ホテルメトロポリタンに就職し、ホテルのコーヒーショップで4年間働く。その4年間が料理人人生にとって、かけがえのない経験になる。専門学校に行っていない高良シェフは、ゼロから洗い場からのスタート。有名ホテル出身のシェフが何人もいるレベルの高い現場だった。新規オープンしたばかりで目が回るような忙しさのなか、パスタからピラフ、あんみつに至るまで、幅広いメニューを作り、料理の基礎を徹底的に叩き込まれた。

他のスタッフより遅れをとっていた高良シェフは、努力に努力を重ねた。当時はレシピをスタッフに公開することはない。現場で書き留めていると怒られる。マジックで手や腕に書いて、家に帰ってから書き起こしたという。

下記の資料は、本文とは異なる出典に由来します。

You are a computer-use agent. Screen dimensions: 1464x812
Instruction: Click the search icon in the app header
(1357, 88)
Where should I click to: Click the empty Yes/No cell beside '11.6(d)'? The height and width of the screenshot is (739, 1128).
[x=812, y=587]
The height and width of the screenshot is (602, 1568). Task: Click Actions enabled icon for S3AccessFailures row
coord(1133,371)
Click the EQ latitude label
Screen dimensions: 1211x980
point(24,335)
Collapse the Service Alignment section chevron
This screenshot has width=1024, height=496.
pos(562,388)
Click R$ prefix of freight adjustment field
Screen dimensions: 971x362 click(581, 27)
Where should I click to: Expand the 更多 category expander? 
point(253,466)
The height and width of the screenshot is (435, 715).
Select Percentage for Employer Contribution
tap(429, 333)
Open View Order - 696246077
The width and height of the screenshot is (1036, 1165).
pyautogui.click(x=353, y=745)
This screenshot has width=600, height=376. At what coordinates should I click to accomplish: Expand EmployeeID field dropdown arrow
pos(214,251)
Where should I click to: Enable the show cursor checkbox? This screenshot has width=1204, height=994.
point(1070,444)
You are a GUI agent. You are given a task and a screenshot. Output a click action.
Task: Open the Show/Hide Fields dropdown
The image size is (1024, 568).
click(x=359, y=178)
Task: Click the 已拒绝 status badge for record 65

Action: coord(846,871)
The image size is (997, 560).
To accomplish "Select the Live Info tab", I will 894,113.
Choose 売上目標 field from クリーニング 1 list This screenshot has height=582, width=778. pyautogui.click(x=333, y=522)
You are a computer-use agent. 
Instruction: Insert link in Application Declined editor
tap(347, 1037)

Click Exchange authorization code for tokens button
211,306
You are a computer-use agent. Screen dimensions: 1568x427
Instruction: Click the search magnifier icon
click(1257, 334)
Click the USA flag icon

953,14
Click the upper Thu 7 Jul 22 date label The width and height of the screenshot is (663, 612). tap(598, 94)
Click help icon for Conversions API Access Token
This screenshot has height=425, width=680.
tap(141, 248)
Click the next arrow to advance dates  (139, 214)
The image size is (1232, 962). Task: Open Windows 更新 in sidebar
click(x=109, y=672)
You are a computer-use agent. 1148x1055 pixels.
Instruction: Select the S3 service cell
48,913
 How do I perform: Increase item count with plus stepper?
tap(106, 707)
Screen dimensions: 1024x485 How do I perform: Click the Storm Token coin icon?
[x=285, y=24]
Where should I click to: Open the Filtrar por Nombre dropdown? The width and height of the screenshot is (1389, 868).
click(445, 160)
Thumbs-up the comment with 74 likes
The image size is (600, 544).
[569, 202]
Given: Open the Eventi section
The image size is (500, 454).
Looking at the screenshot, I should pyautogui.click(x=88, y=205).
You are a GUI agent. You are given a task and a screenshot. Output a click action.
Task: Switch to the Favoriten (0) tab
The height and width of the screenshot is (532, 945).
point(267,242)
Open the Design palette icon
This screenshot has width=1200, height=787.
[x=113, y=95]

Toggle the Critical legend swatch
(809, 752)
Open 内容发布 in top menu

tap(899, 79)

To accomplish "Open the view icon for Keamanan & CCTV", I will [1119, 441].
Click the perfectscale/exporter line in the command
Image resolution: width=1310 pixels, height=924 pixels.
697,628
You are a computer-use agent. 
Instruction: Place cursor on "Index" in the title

また、コーヒーショップの仕事が終わると、宴会など他の部門の調理場へ行き、手伝わせてもらう。有名ホテルでフランス修行を経験した20代後半の料理人がたくさんいて、多くを学ぶ機会となった。自分もいつかはフランスへ行きたい、その一心で精進を続けたところ、パリの三つ星レストランで働いていたホテルの先輩が声をかけてくれた。22歳のときに渡仏。「ラ・プティット・クール」「オンブルモン」「パン・アデュール・エ・ファンテジ」といった名店でフランス料理の研鑽を積んだ。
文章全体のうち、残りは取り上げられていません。